Security Standards for CAD & PDM: What is SOC 2 Compliance and Why Does It Matter?

Let’s explain by pulling back the curtain on one aspect of the Onshape team’s security and compliance process: The SOC 2 Type II (sometimes called SOC 2 Type 2) audit.

What’s the SOC 2 Type II? 

A SOC 2 Type II (Systems and Organization Controls) report summarizes the findings of an independent auditor who assesses a company and its products on well-defined criteria in the areas of security, availability, and confidentiality.

The audit certifies compliance with the American Institute of Certified Public Accountants (AICPA) SOC 2 Trust Services Criteria requirements and delves into security policies, communication protocols, software design, data access controls, risk mitigation strategies, and more.

Considered the gold standard, you should request that your CAD and PDM vendor provide you with a copy of their annual SOC 2 report, which details how they met expectations for well-designed internal controls and how those controls were consistently followed throughout the year.

Why Does the SOC 2 Type II Matter?

In short, the SOC 2 Type II report means Onshape users can be confident that their IP and sensitive data are secure. 

“We are proud to share that Onshape has completed our SOC 2 Type II audit for the sixth consecutive year and has received a clean report with zero exceptions,” said Onshape Technical Operations Vice President John Rousseau. “This confirms that our internal controls around security, availability, and confidentiality are operating consistently and effectively. This assures our customers that we deliver on the responsibility we have to keep customer data safe, private, and available. Security is part of the Onshape culture and the vigilance of everyone on the team contributes to keeping customer data safe.” 

The Onshape team at PTC aims to build trusted partnerships by being transparent with engineers, IT professionals, and business leaders about security. You can request a copy of the Onshape SOC 2 Type II report here. Be sure to select “Onshape” under “Report Domain.” An NDA (non-disclosure agreement) is required to access the report.

Onshape’s Multi-Layered Security

With a SOC 2 Type II compliant platform like Onshape, your IP is safeguarded through a multi-layered shared responsibility approach to security:

The Application Layer: Onshape has an elite in-house security team dedicated to hardening its CAD application. This includes stringent data encryption in motion and at rest, granular access controls, constant monitoring, tested disaster recovery processes, and more. Security is a fundamental part of Onshape’s platform, just like its parametric 3D modeling features.

The Infrastructure Layer: Onshape leverages Amazon Web Services (AWS) industry-leading secure cloud computing infrastructure. AWS meets the highest global security certifications, like  SOC 2, ISO 27001, and NIST 800-53. It has designed its platform for maximum durability through robust physical security controls, disaster recovery processes, and advanced risk mitigation capabilities.

With Onshape running on AWS, you can be confident that your product data resides in a world-class environment purpose-built for security and availability.
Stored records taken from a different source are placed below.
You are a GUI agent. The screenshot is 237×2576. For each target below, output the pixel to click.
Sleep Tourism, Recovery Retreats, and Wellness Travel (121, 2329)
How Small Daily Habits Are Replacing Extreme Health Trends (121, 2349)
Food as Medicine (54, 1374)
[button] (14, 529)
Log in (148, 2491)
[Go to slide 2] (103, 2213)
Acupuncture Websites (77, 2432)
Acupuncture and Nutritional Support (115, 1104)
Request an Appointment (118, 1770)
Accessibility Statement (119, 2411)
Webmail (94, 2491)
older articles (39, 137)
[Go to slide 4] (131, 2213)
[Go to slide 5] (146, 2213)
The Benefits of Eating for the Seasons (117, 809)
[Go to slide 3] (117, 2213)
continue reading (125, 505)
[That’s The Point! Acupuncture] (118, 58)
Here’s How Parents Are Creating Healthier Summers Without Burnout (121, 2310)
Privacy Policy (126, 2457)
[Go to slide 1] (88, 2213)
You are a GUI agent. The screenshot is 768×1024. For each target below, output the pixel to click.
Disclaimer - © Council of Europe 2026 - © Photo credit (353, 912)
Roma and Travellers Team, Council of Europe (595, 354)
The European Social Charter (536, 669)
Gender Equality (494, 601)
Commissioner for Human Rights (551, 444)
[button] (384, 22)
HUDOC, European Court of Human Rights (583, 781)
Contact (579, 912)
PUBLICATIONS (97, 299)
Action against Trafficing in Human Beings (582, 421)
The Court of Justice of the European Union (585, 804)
This shared responsibility model ensures that your IP is locked down across redundant layers of hardened application-level and infrastructure-level protections and is monitored continuously.

Contrast this multi-layered approach with legacy CAD setups that are often a house of cards when it comes to locking down data. Think about all the potential risks:

• Design files scattered across shared network drives, personal machines, and emails.
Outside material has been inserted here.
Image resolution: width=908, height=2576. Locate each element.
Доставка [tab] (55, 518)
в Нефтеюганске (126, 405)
• No global view of who is accessing what data, when, or from where. 

• Physical security risks of lost/stolen laptops with sensitive data.

It’s a different story with cloud-native Onshape, which keeps your data safe and gives you full visibility and control over access.
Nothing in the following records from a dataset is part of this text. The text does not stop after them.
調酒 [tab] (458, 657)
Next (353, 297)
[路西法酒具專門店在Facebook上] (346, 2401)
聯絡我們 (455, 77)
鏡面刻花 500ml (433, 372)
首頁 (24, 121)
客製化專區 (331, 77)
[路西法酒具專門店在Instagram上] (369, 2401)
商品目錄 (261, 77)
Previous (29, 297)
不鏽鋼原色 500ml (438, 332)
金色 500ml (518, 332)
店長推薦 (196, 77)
High Satisfaction with Onshape Security

Not only is Onshape more secure, but its security features are also easier to use and are appreciated by CAD professionals across industries.

In “The State of Product Development & Hardware Design 2023-2024” report, results from an independent survey of over 1,400 CAD professionals rated Onshape as the top CAD platform for security. 

Here’s how the five mainstream CAD platforms compare for security:

Onshape users are far more satisfied than their on-prem colleagues, who have to share through outdated methods like email copies and shared network drives. With Onshape, CAD professionals efficiently manage access through user permissions, Link Sharing, and the ability to revoke viewing, commenting, or editing rights.

A Deeper Dive into Cloud Security

As the SOC 2 Type II report is a densely packed read, Onshape has created the “Enterprise IT and Security Guide,” which helps to unpack the platform's comprehensive, enterprise-grade security posture.

This eBook helps engineering leaders partner with IT by providing the detailed information about Onshape they need, including:

• Scalable SSO access

• Flexible and granular permission controls

• Data privacy and analytics

Protect Your CAD Data with Onshape

In the modern age, you need a proven, continuously hardened, secure cloud CAD platform like Onshape. With centralized access controls, universal visibility, rigorous third-party validation – like the SOC 2 Type II report – and multiple protective layers, Onshape ensures your most valuable data never falls into the wrong hands.

With Onshape, you always know exactly where your CAD data is and who can access it.